Großhandel

Spannenausgleich reloaded


Prof. Dr. Reinhard Herzog

Obwohl schon Jahrzehnte alt, erlebt der sogenannte „Handelsspannenausgleich“ nach etlichen Höhen und Tiefen momentan wieder eine Renaissance. Doch was verbirgt sich dahinter überhaupt? Mit welchen Auswirkungen ist zu rechnen? Und wie können Sie gegensteuern?

Der Großhandel ist seit jeher bestrebt, eine bestimmte prozentuale Marge bei Rx zu erzielen. Diese war bereits vor Jahrzehnten bei damals degressiv gestalteten Aufschlägen vom jeweiligen Packungswert abhängig und ist es heute mit dem „kleinen Kombimodell“ noch immer: Je teurer die Packung, umso niedriger die Marge. Die absoluten Stückerträge steigen dennoch. Den Zusammenhang zwischen prozentualer Rx-Marge und Packungswert auf Grundlage der aktuellen Großhandelsvergütung (0,70 € fest plus 3,15% bei einem Deckel von 38,50 €) illustriert die Tabelle 1. Die vom Großhandel seinerseits erzielten Einkaufsrabatte bleiben außen vor, es wird nach Listenpreisen gerechnet.

Die Großhändler legen ihre „Rx-Zielspanne“ selbst fest. Sie liegt aktuell zumeist bei um 6,3% mit allenfalls einigen wenigen Zehntelprozenten Abweichung nach oben oder unten.
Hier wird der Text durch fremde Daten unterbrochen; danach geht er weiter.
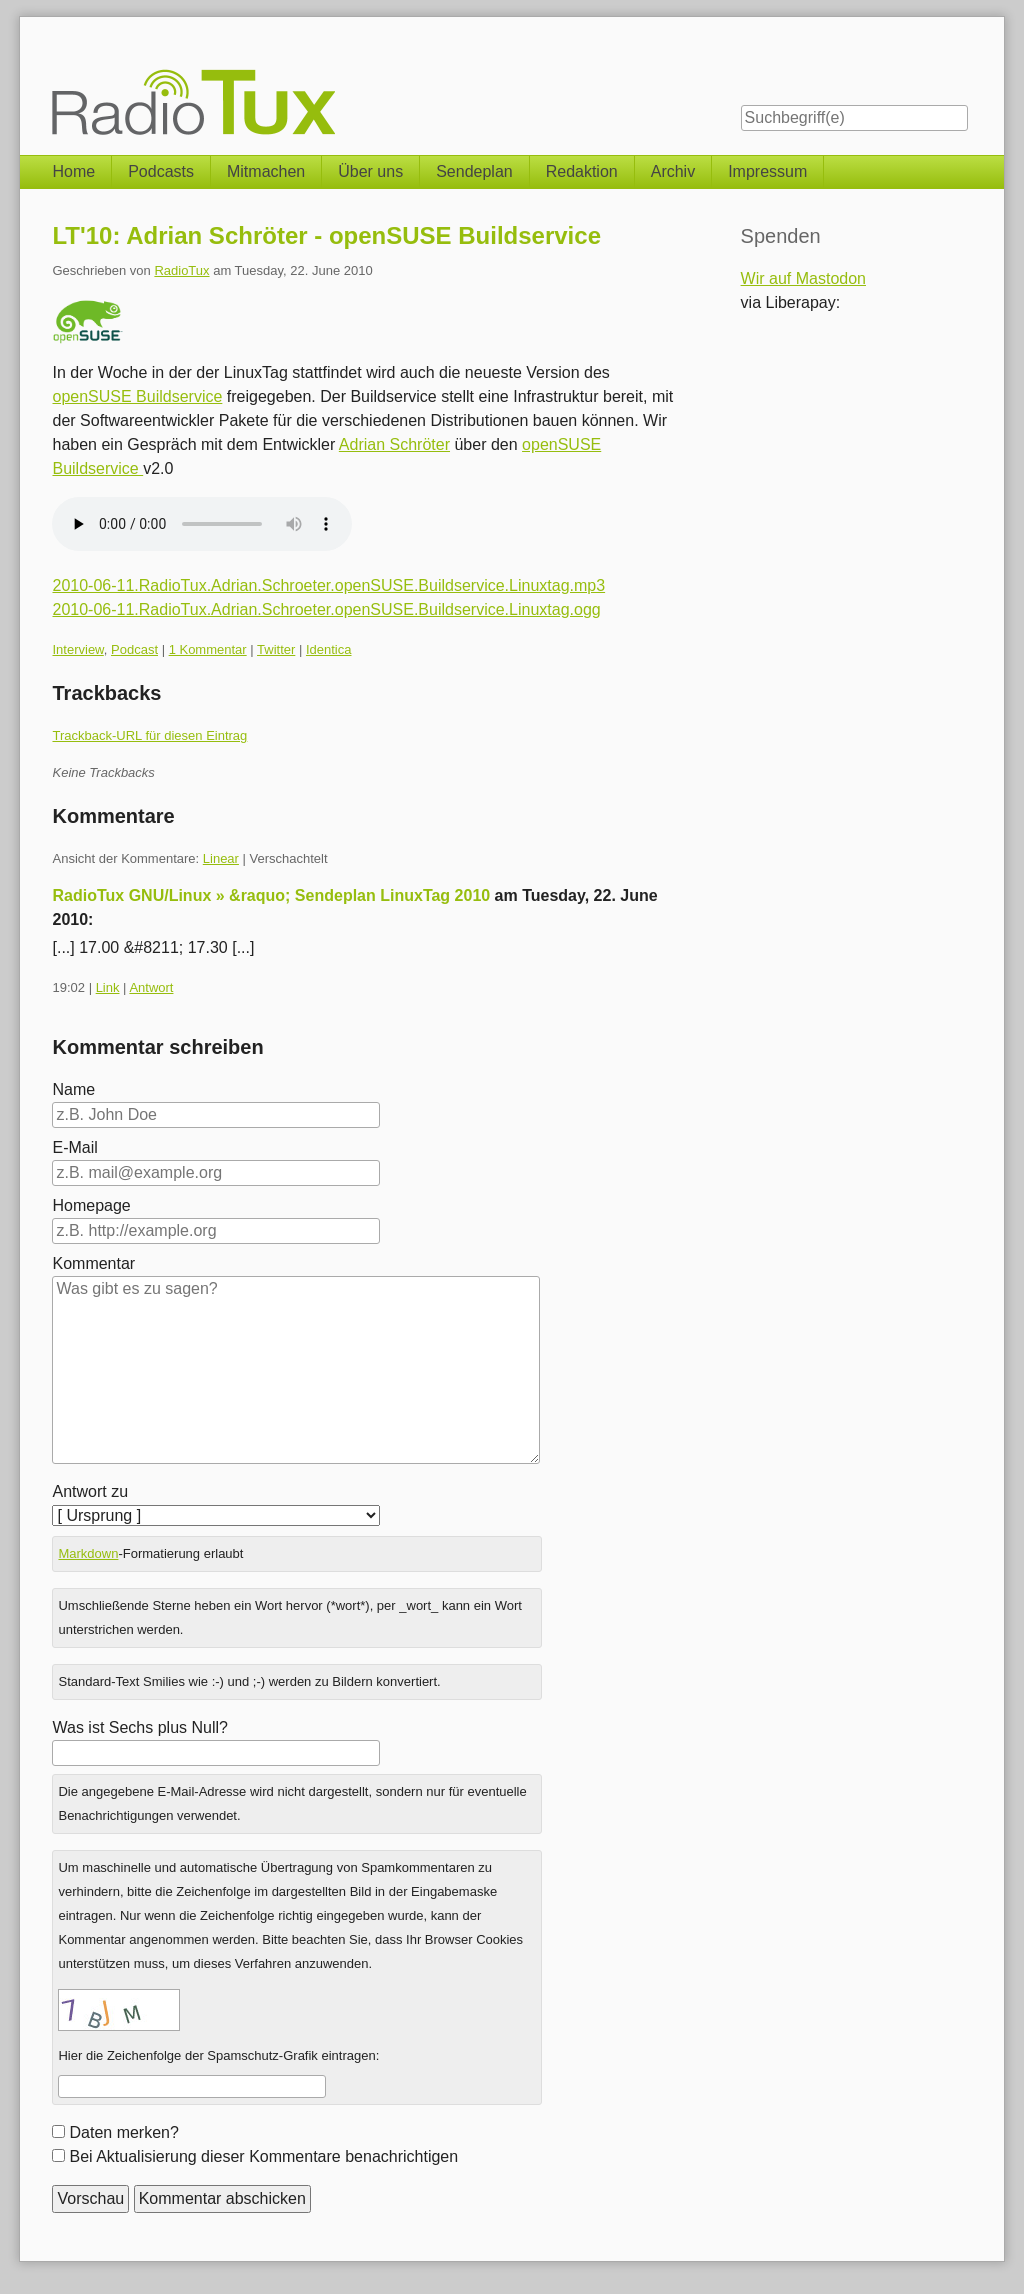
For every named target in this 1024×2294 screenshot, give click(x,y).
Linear (221, 858)
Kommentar (93, 1263)
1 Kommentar (208, 649)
Die Spanne wird kaufmännisch vom Umsatz des Großhandels (also dem Apothekeneinkaufspreis [AEP]) aus berechnet, bisweilen wird aber der niedrigere Listen-Herstellerpreis (ApU) zugrunde gelegt.

Hochpreiser bleiben logischerweise außen vor, denn sie werden i.d.R. mit einem absoluten Betrag rabattiert und nicht prozentual, da dem Großhandel auch nur die gedeckelten 38,50 € (plus eigene Rabatte bzw. Skonti) zur Verfügung stehen.

Weicht nun die Apotheke von dieser Zielspanne ab (weil ihre Rx-Packungen zu teuer sind), wird die Differenz als Malus vom eigentlich vereinbarten Rabatt abgezogen. Dies wird dann als „Konditionssicherungsausgleich“, „Bestellstrukturausgleich“, „Spannenausgleich“ oder „Packungswertausgleich“ bezeichnet. Theoretisch müsste bei niedrigeren Packungswerten ein Bonus winken; diesen gibt es kaum, zumal die Sollspannen oft unrealistisch niedrige Packungspreise implizieren. Zur Orientierung: Durchschnittlich kostet eine Rx-Packung (ohne Hochpreiser) aktuell gut 27 € zum AEP, entsprechend einer Spanne von knapp 5,6%.

Beispiel: Der Großhandel ruft 6,25% Zielspanne auf. Sie haben in einem Monat bei diesem Großhandel einen Durchschnitt der Rx-Packungswerte (ohne Hochpreiser) von 27,50 €, entsprechend 5,53% GH-Spanne. Das Einkaufsvolumen sei 100.000 €. Der Malus betrüge damit 5,53% minus 6,25% = –0,72%. Auf 100.000 € sind das 720 €.

Meist wird auf eben dieser Monatsbasis abgerechnet. Damit sind Schwankungen vorprogrammiert, die sich vornehmlich als Malus niederschlagen. Ein Zweitgroßhandel, der selbst um den Preis eines niedrigeren Grundrabatts keinen Spannenausgleich verlangt, kann die Lösung sein. Diesem leitet man gezielt teurere Packungen (nicht: Hochpreiser) zu, um beim Hauptgroßhandel so den Schnitt zu drücken und den Malus mehr oder weniger vollständig zu vermeiden. Hierzu müssen Sie die Packungsdurchschnitte der einzelnen Lieferanten laufend verfolgen und durch die Umleitung von höherwertigen Packungen steuern. Dieser Aufwand kann aber schnell einige hundert Euro im Monat einbringen.

Die Königslösung liegt indes darin, diesen Spannenausgleich, dessen Management erheblichen Aufwand erfordert, wegzuverhandeln. Starken Apotheken mit regionaler Marktbedeutung gelingt dies häufig.